Sunday, March 01, 2015
Guest Post By JMS
On the recent AP US History controversy. The author's name is John Shaw, a college history teacher from the western side of the United States.
Since its 2014 release, there has been a lot of wailing and gnashing of teeth over the revised AP U.S. History "framework." At their summer meeting in August, the Republican National Committee passed a resolution, branding the curriculum “a radically revisionist view of American history that emphasizes negative aspects of our nation’s history while omitting or minimizing positive aspects.” Similar complaints and attempts to prevent its implementation at the state level have arisen in Texas, Georgia, Colorado (that generated significant student and parent pushback in Jefferson County), North and South Carolina.
I’m guessing you have heard about the latest AP U.S. History brouhaha (Rod Dreher provides a fair overview), this time in Oklahoma. Representative Dan Fisher proposed defunding AP U.S. History because it fails to teach “American exceptionalism.” But this complaint is a misreading of the AP history “framework,” and as in Colorado, students, parents and teachers are pushing back, at least because they earned a million dollars’ worth of college credits last year via AP history classes. This has led Fisher to shelve a committee-approved defunding bill for now. Too many detractors like Fisher mischaracterize the new AP approach to history. It is not a curriculum, it does not mandate any list of groups, individuals, dates, documents or historical details, and it does not “teach” any particular political position or interpretation of U.S. history. It is each AP history teacher’s responsibility to select the relevant historical artifacts that explore the key concepts and develop historical thinking skills.
But, relevant to American Creation, Mr. Fisher is a “pastor” and member of an organization called, the Black Robe Regiment, whose website states that, “although we are not affiliated with David Barton or the Wall Builders organization, David serves as an inspiration and Wall Builders is a great resource of historical knowledge.” They claim, “the church and God himself has been under assault, marginalized, and diminished by the progressives and secularists,” and attack the “false wall of separation of church and state” resulting from a “growing tide of special interest groups indoctrinating our youth at the exclusion of the Christian perspective.”
But the inclusion of more or alternate viewpoints does not necessarily exclude other perspectives, Christian or otherwise. Should claims about “a divinely inspired US Constitution” be accepted at face value? Any study of U.S. history that utilizes the “historical thinking” skills the AP U.S. history framework seeks to develop, will result in divergent conclusions, which strikes me as a very positive learning outcome. Mr. Fisher reminds me of some students who complain that there was no single “right” answer, but that is precisely the point. It does not mean that “everything is relative,” or that “history is just an unending argument. Historical reasoning does not lead to a simple True/False dichotomy, but prompts weighing claims and lining up arguments based on all of the available evidence (i.e., not “cherry-picking”). If conflicting interpretations result in creative tension, so much the better, or at least better than history shaped to fit an ideological agenda.

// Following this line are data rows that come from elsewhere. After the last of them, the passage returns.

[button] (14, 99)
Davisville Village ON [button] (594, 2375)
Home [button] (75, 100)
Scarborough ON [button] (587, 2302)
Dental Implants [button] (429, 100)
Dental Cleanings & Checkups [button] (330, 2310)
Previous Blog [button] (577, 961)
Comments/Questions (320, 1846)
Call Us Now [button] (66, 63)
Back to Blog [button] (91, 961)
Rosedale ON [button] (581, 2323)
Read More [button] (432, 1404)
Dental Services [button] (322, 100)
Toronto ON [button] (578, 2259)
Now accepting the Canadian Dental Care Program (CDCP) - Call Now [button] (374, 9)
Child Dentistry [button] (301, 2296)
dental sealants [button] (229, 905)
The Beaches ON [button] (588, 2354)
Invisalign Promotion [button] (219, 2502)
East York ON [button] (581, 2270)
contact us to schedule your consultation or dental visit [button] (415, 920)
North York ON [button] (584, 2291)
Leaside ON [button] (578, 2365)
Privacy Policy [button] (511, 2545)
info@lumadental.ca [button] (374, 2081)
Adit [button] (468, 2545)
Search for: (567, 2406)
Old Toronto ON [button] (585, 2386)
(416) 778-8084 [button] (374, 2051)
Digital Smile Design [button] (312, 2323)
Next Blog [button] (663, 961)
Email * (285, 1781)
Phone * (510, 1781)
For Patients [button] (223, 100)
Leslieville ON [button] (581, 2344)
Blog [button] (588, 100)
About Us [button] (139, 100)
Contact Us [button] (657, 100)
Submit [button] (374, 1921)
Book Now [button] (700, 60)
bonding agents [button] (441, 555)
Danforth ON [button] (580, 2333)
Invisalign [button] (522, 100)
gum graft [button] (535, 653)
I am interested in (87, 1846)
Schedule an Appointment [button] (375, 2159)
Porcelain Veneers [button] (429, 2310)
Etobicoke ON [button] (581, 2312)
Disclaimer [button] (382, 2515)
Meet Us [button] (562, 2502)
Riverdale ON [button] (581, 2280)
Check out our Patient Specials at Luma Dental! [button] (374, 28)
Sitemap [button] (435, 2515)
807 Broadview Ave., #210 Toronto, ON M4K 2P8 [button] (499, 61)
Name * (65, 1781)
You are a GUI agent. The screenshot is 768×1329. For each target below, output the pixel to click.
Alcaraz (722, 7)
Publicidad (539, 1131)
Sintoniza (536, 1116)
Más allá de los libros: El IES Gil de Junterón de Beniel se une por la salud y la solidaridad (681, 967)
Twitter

As noted by the American Historical Association, “Historians and history teachers know that the honest, nonpartisan study of history will turn up episodes that are inspirational and episodes that are deeply troubling. Studying history challenges anyone’s beliefs, whatever their political commitments may be. This makes it even more important that history teachers know they are free to emphasize independent thinking, cooperative inquiry, evidence, and open discussion. The AP U.S. History Framework is a positive step in this direction for all teachers of history.”
I’m sure there is room for improvement in the new 142-page AP U.S. History “framework.” In fact they have created a U.S. History Curriculum Framework Public Comment Form. But all of the critics I’ve encountered (except Professor Joseph Kett) are guilty of exactly what AP History is trying to forestall: selective use of evidence to support pre-conceived notions and ignoring evidence that does not support their particular cause or partisan bias.
And, in case anyone wants to tar me with the broad brush of being a “liberal academic,” please note that I abhor Obama’s “Race to the Top” as much as Bush’s “No Child Left Behind.” They promote a “test and punish” agenda (of students and teachers) that is inimical to the type of education AP History strives for: to “draw out or unfold the powers of the mind.” The emphasis of history teaching should be inculcating habits of historical thinking so students become lifelong learners and engaged citizens.